Dr. Ziemilski was friendly with other prominent medical figures in Poland during the interwar period. One was Dr. Marek Reichenstein, a pioneering medical doctor and art collector whose collections survived the war and are found in several Lviv museums. After Reichenstein died in 1932, Benedykt Ziemilski wrote an obituary for him in Polska Gazeta Lekarska, published in 1932. In part, he wrote the following in his friend's memory:
"His spirit was not confined to [medical] science. In an age when the average doctor is not moved by anything besides "interesting cases," he became fascinated with art: Art understood not as a mania of collecting curiosa, investing capital, or snobbishness. For him, it served as postulated by the ancient Greeks: it made him happy, it illuminated and ennobled him. He dealt mainly with graphic art, and by the end of his life, he became one of the best experts in Polish graphics."

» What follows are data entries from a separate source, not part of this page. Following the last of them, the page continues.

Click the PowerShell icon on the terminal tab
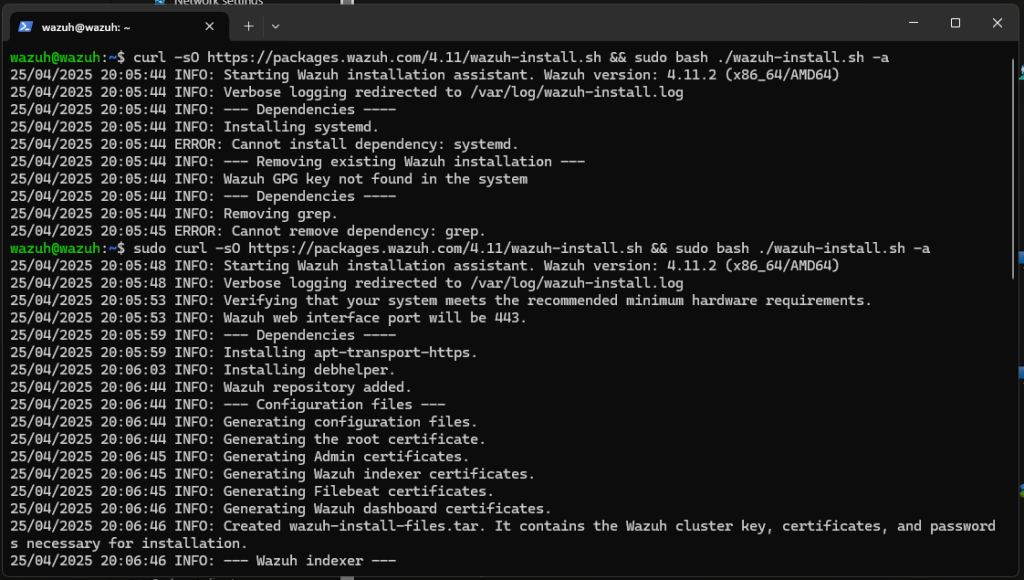[25, 27]
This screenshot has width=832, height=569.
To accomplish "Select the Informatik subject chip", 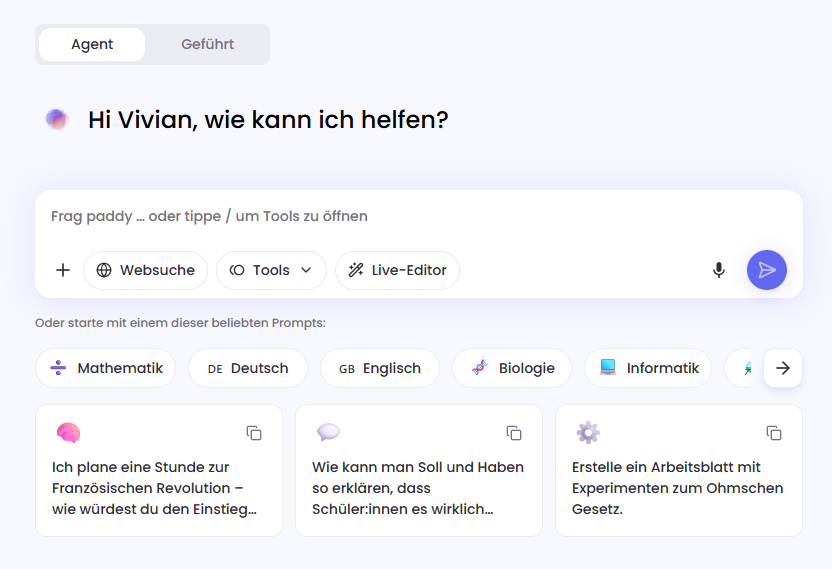I will pyautogui.click(x=648, y=368).
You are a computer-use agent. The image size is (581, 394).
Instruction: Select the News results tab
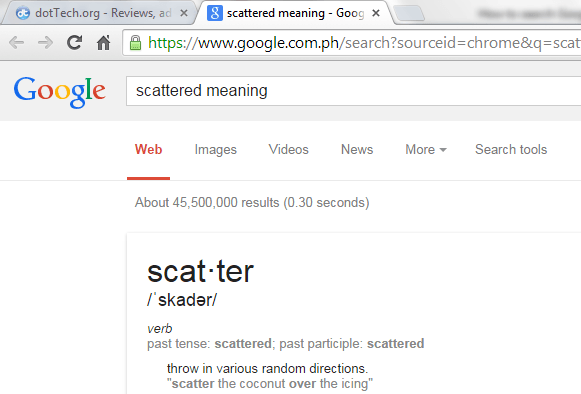(357, 149)
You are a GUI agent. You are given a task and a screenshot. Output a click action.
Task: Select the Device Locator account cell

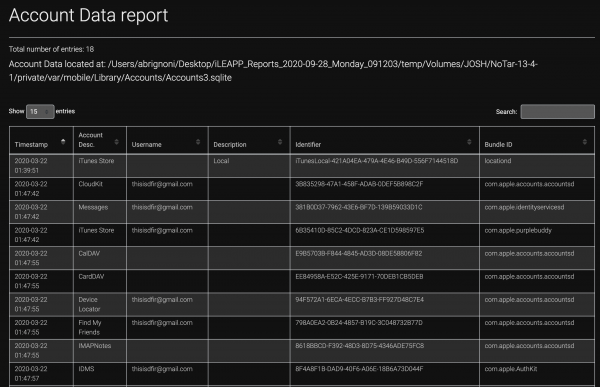point(89,304)
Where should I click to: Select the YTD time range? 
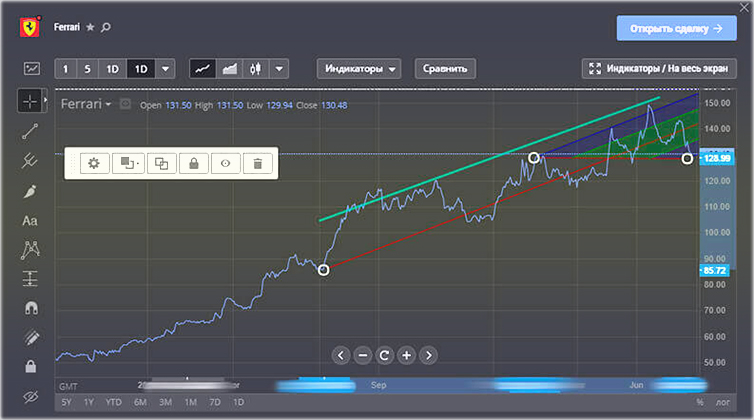(115, 402)
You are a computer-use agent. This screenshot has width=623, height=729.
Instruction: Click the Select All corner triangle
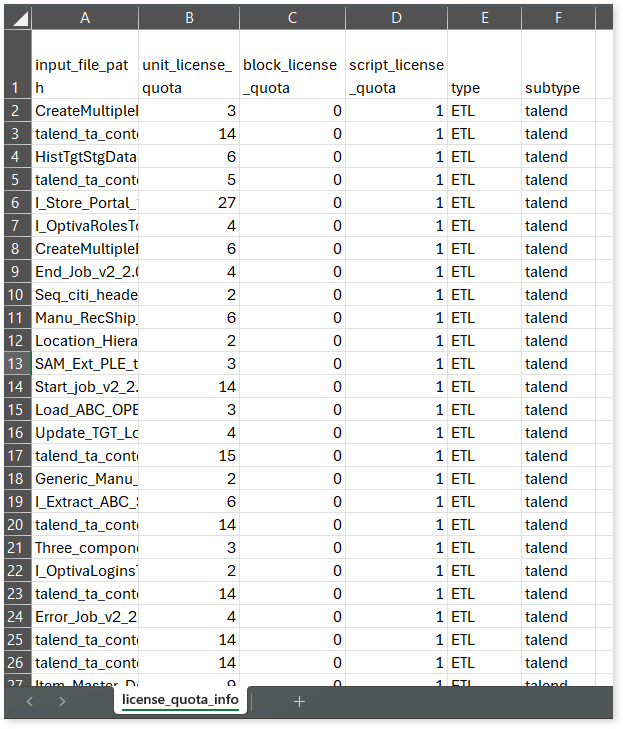[17, 18]
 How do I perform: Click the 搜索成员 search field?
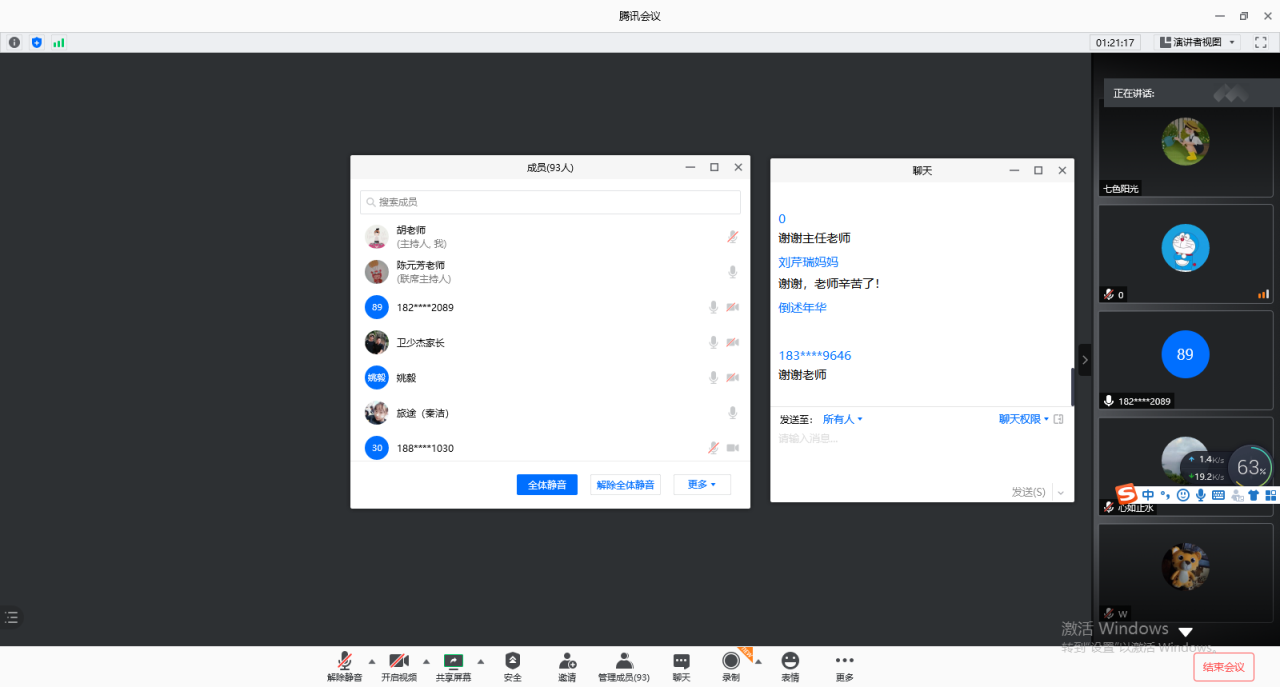(550, 202)
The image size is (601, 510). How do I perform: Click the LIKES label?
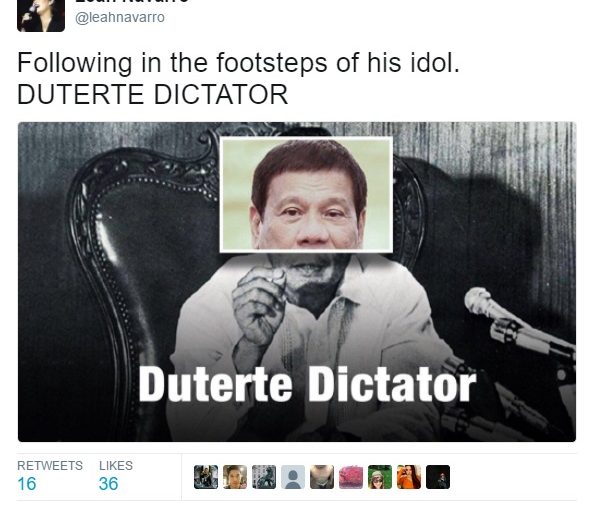pyautogui.click(x=116, y=466)
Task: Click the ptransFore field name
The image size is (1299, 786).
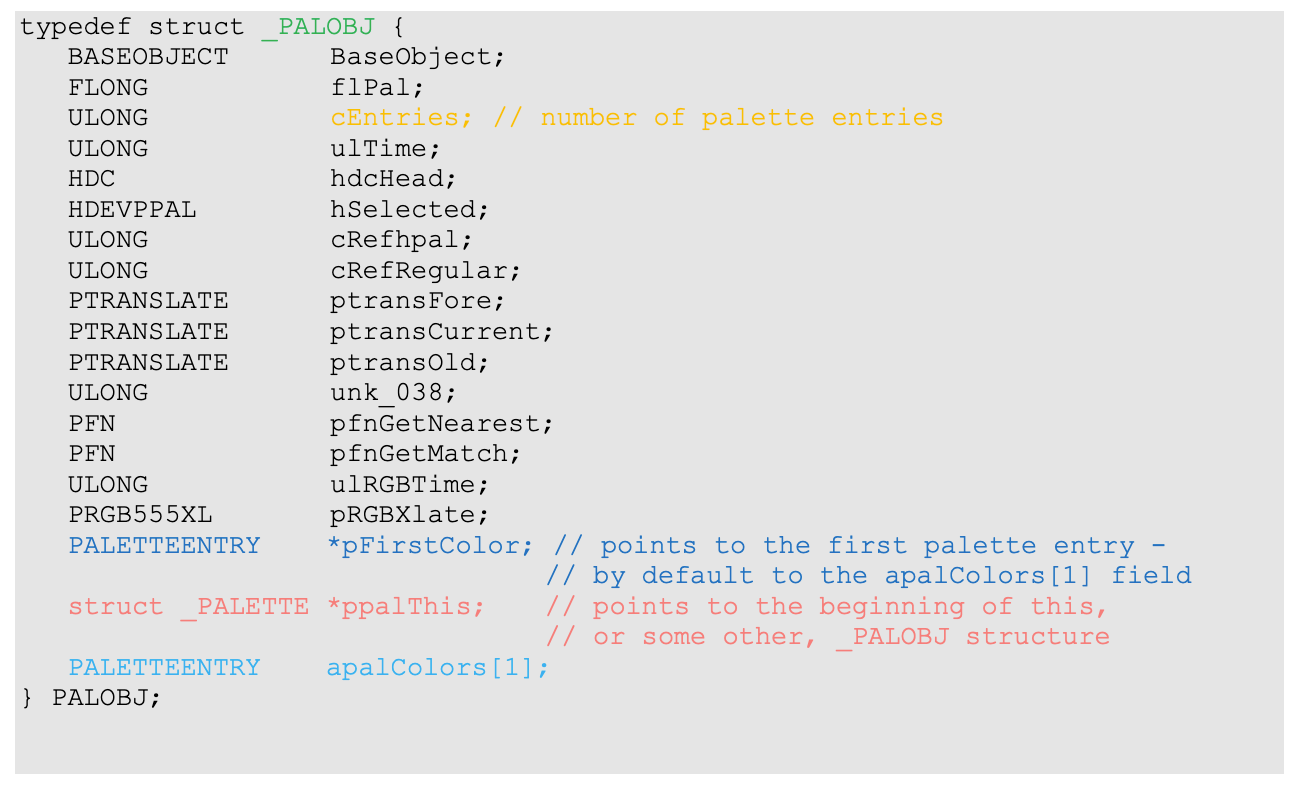Action: [417, 301]
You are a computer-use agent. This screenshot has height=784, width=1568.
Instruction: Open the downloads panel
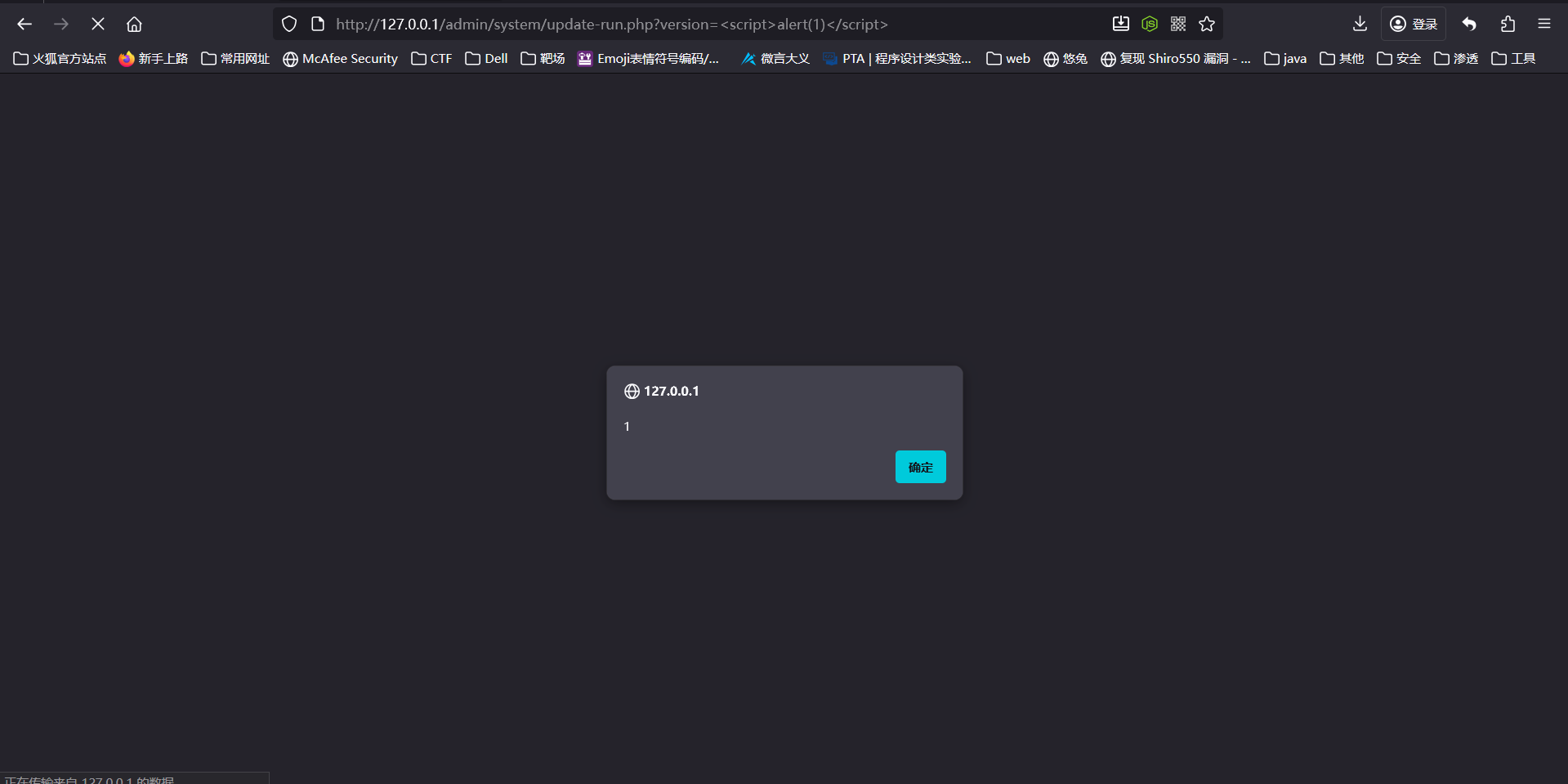click(x=1360, y=25)
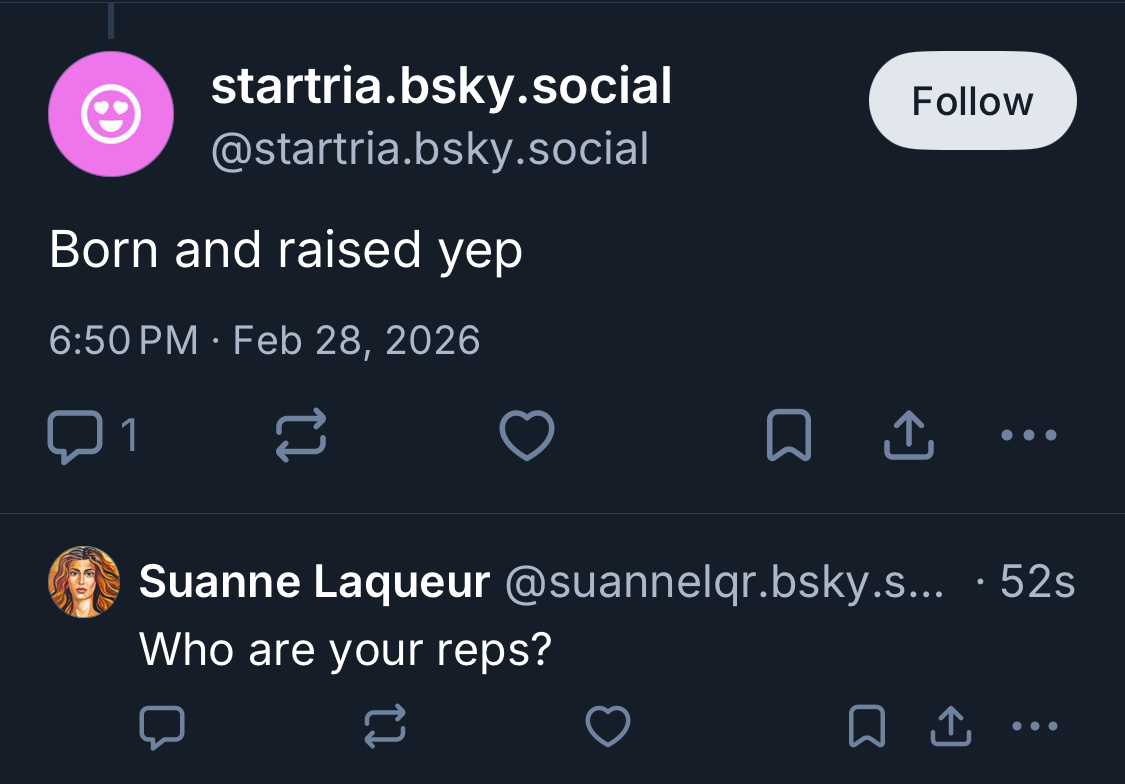
Task: Share the "Who are your reps?" reply
Action: pos(950,727)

See the full obituary here.
Ziemilski was a friend and companion on mountain climbing and ski trips with Antoni Gluziński, one of the most outstanding physicians in the history of Polish medicine and co-author of the first Polish handbook of internal medicine. 1907 Gluziński and Marek Reichenstein published a clinical description of plasmocytic leukemia, a first in world medical literature. This paper is cited even today in medical publications.